CHALLENGE
Starting at the line that contains "You are a computer-use", repeat the material word for word through its last line. Leave out the pictures.

# start of DATA FOR THE TASK

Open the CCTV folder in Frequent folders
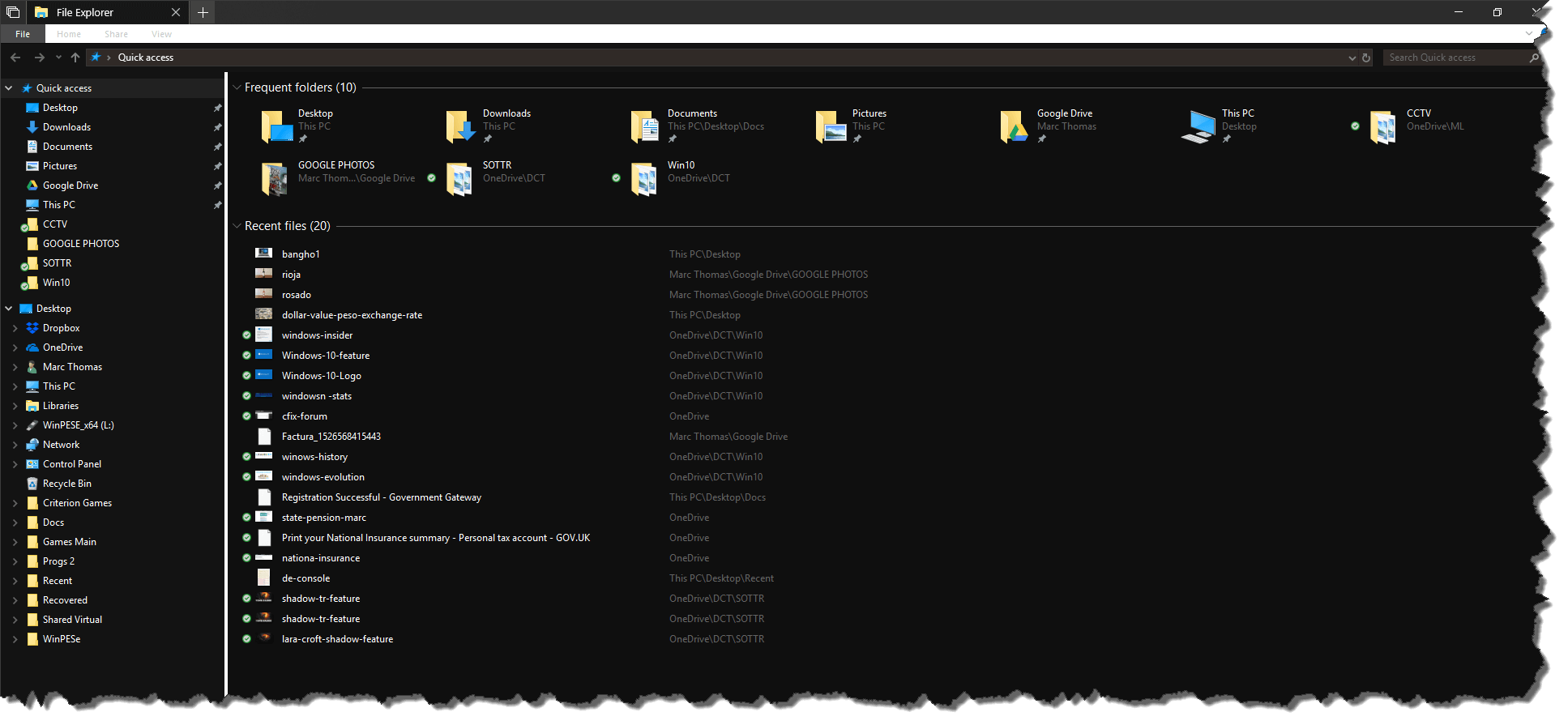This screenshot has width=1568, height=725. pos(1382,127)
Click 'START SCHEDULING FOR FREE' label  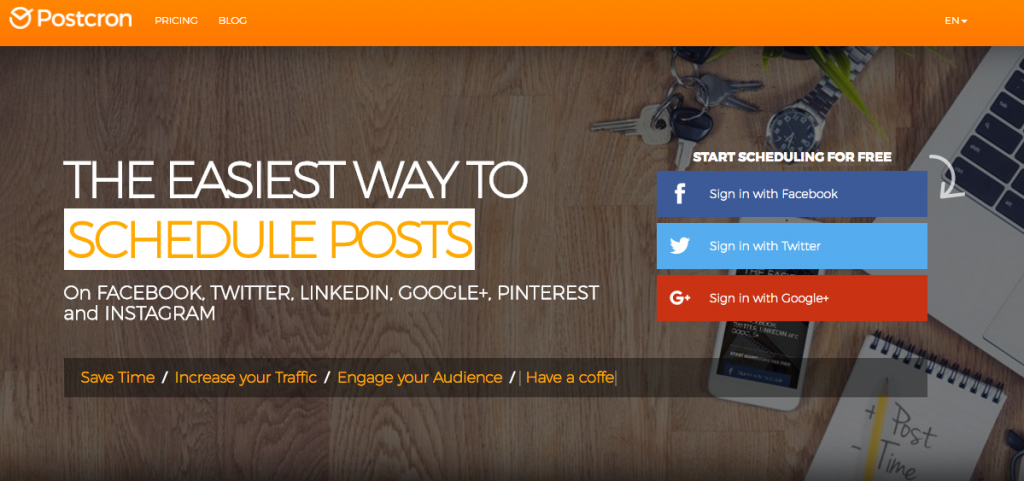[x=792, y=157]
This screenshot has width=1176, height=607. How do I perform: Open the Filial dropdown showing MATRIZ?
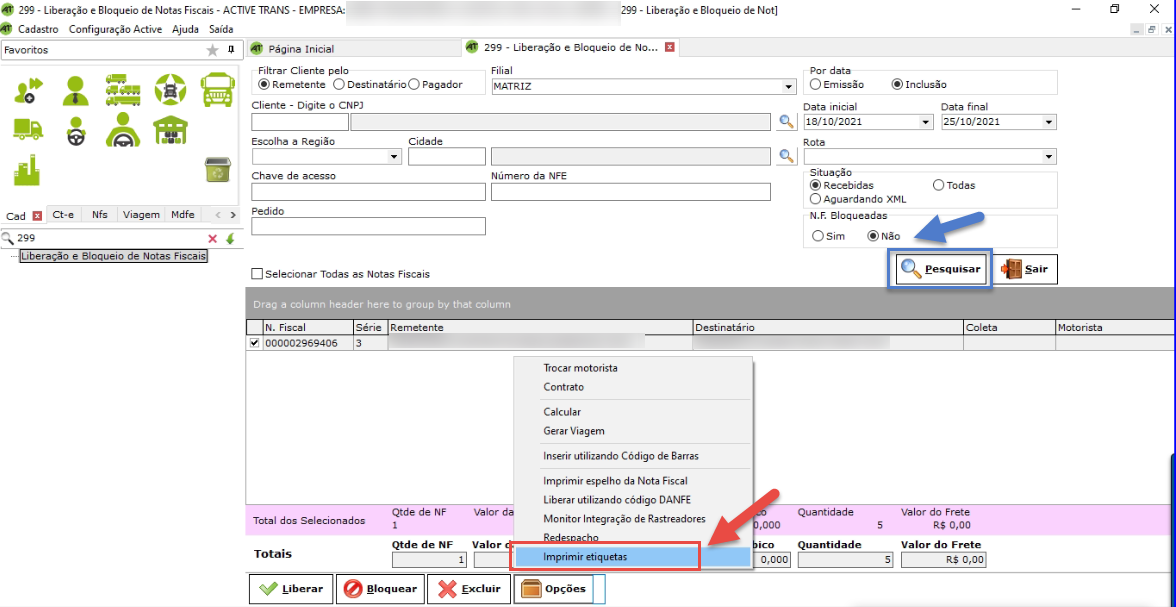pyautogui.click(x=789, y=87)
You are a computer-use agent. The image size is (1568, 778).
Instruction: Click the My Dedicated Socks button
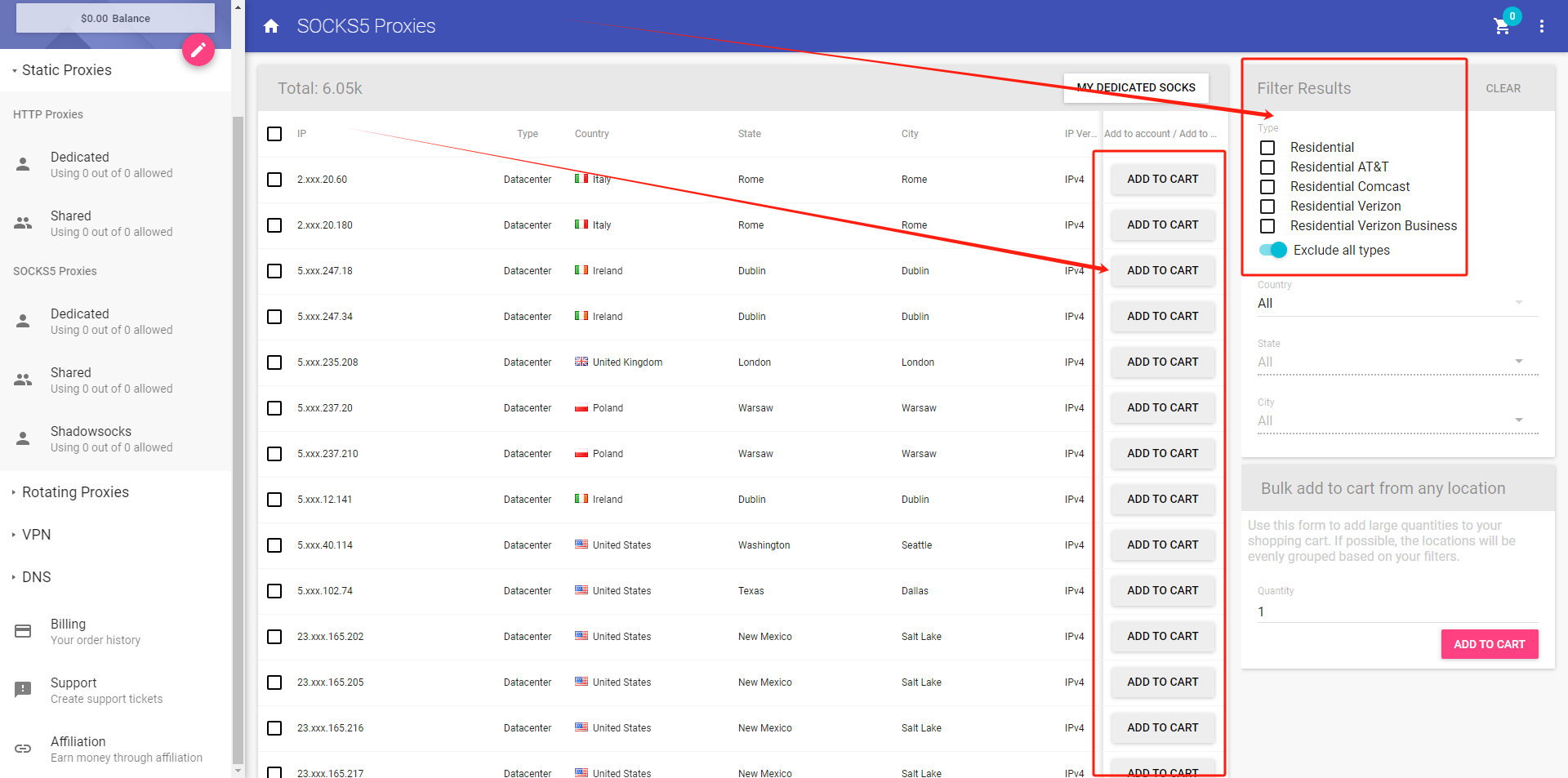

# end of DATA FOR THE TASK

WRITTEN REPLY
You are a computer-use agent. The image size is (1568, 778).
Instruction: Click the My Dedicated Socks button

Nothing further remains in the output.